# April fools?!



## Morpheus uk (Apr 1, 2011)

I never used arachnoboards for tarantula's, i used it for the true spiders and insect discussion, there were tonnes of valuable members on there posting all sorts, i was in the middle of discussing loads of things through PM i could never hope to get on here, plus i was in the middle of discussing getting some new amblypygid species here in the UK, my most wanted invertebrates and i was soon going to get a crapload of ultra rare ones.

http://www.arachnoboards.com/ab/


----------



## ismart (Apr 1, 2011)

Wow! I hope it's an April fools joke? That would be quite sad if they were serious?


----------



## PhilinYuma (Apr 1, 2011)

ismart said:


> Wow! I hope it's an April fools joke? That would be quite sad if they were serious?


I'm hoping the same thing. It's still possible to log in, though, so that's a good sign (I hope!).


----------



## Orin (Apr 1, 2011)

PhilinYuma said:


> I'm hoping the same thing. It's still possible to log in, though, so that's a good sign (I hope!).

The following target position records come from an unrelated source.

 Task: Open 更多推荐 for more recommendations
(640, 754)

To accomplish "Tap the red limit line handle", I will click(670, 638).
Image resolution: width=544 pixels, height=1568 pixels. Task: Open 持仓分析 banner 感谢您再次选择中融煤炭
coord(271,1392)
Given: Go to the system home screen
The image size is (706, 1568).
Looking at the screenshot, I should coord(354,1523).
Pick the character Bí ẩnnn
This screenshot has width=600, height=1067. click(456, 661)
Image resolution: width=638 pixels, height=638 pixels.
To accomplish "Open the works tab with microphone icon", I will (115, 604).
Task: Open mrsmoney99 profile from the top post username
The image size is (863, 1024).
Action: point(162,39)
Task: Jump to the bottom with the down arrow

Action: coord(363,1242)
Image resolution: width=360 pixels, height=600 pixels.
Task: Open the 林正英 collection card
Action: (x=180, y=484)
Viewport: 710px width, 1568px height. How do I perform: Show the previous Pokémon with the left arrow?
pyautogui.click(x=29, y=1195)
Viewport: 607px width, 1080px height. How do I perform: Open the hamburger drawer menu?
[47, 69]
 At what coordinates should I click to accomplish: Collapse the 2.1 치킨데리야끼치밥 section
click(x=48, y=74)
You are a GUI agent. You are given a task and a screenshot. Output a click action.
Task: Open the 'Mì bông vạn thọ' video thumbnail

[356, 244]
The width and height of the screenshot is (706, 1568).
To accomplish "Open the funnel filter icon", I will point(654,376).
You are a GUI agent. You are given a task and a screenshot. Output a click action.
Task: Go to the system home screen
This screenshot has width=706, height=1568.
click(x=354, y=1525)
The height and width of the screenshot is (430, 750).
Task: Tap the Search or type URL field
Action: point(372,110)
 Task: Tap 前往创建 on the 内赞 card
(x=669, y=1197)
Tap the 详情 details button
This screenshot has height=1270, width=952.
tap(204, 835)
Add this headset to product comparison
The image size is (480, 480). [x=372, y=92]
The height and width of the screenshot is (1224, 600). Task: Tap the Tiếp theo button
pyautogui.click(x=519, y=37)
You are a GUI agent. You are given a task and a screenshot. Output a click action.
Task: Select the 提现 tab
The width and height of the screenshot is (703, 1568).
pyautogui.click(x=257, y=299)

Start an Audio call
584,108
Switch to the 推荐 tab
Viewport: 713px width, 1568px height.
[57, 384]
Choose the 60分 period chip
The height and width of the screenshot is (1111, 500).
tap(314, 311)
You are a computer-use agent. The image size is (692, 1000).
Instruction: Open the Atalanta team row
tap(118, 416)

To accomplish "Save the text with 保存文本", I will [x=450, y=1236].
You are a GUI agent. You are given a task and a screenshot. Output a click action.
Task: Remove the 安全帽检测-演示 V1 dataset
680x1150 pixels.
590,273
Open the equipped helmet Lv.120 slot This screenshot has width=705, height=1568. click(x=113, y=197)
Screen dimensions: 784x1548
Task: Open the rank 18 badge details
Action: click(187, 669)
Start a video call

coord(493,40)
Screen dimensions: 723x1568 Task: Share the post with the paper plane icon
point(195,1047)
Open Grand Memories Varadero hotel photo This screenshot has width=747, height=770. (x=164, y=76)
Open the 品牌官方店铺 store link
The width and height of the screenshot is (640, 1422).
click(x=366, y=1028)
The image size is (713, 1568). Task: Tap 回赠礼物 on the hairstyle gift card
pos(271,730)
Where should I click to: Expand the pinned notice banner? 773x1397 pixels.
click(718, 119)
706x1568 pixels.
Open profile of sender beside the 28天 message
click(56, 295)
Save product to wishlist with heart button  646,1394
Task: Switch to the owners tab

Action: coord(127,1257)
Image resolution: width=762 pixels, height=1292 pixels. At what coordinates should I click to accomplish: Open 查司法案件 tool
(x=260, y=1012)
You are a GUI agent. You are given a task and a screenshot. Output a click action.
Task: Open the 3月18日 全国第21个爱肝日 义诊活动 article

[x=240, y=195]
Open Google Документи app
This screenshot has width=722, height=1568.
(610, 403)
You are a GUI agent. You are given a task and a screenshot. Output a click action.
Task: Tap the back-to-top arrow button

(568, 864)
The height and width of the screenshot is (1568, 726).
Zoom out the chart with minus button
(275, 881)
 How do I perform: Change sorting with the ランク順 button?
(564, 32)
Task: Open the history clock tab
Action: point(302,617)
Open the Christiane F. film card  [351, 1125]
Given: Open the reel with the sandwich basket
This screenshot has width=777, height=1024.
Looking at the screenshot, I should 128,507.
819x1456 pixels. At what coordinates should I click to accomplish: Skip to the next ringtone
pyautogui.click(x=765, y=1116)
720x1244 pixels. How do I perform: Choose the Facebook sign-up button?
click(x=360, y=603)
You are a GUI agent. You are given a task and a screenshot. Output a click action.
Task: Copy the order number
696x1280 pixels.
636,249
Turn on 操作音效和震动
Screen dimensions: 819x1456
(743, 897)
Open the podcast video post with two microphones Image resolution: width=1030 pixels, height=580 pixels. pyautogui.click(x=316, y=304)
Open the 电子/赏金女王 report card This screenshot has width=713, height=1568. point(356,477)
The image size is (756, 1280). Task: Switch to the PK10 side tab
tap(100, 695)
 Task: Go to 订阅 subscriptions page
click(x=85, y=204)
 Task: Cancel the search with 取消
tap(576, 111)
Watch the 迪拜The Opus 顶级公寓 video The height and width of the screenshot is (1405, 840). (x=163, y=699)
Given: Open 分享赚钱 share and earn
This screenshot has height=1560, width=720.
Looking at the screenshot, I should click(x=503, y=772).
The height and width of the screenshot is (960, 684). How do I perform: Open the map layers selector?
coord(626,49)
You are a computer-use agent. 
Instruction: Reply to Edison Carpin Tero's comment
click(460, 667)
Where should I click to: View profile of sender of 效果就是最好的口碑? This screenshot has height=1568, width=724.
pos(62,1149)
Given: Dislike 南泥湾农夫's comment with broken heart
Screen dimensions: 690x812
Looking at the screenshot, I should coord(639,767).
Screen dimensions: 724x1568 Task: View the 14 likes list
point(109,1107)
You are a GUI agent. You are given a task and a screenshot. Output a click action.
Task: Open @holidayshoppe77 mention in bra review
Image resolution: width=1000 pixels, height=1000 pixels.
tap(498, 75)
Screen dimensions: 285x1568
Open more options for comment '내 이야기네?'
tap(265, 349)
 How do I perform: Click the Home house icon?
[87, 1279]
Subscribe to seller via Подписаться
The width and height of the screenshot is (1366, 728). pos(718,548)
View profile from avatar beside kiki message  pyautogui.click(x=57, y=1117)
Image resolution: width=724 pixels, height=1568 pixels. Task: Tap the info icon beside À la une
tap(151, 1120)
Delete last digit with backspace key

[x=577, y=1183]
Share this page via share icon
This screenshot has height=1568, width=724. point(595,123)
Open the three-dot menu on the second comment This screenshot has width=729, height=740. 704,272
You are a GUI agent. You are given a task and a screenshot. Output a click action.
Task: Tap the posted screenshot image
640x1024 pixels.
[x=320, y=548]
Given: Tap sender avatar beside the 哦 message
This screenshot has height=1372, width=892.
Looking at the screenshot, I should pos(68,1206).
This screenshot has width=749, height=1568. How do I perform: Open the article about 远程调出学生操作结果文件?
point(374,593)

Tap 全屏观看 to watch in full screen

They did the same joke before so I'd be surprised if they weren't joking this time.


----------



## dgerndt (Apr 1, 2011)

If you click here, you can see that one of the owners posted there.  It would suck if they were gone.


----------



## Morwenna (Apr 1, 2011)

I've been at Arachnoboards for 4 years and I'm pretty sure they wouldn't do this for real. Unfortunately I'm sure a lot of people are angry because they were in the middle of transactions and stuff. Oh well...

I do think that this might get people to stop and think about what they post. In the message, Scott and Debby said "One final question, The quality of the information you got out of Arachnoboards was what you put into it. Did you ever do anything to combat the problems you saw or just complain about them somewhere else?"


----------



## dgerndt (Apr 2, 2011)

Looks like it's back up!


----------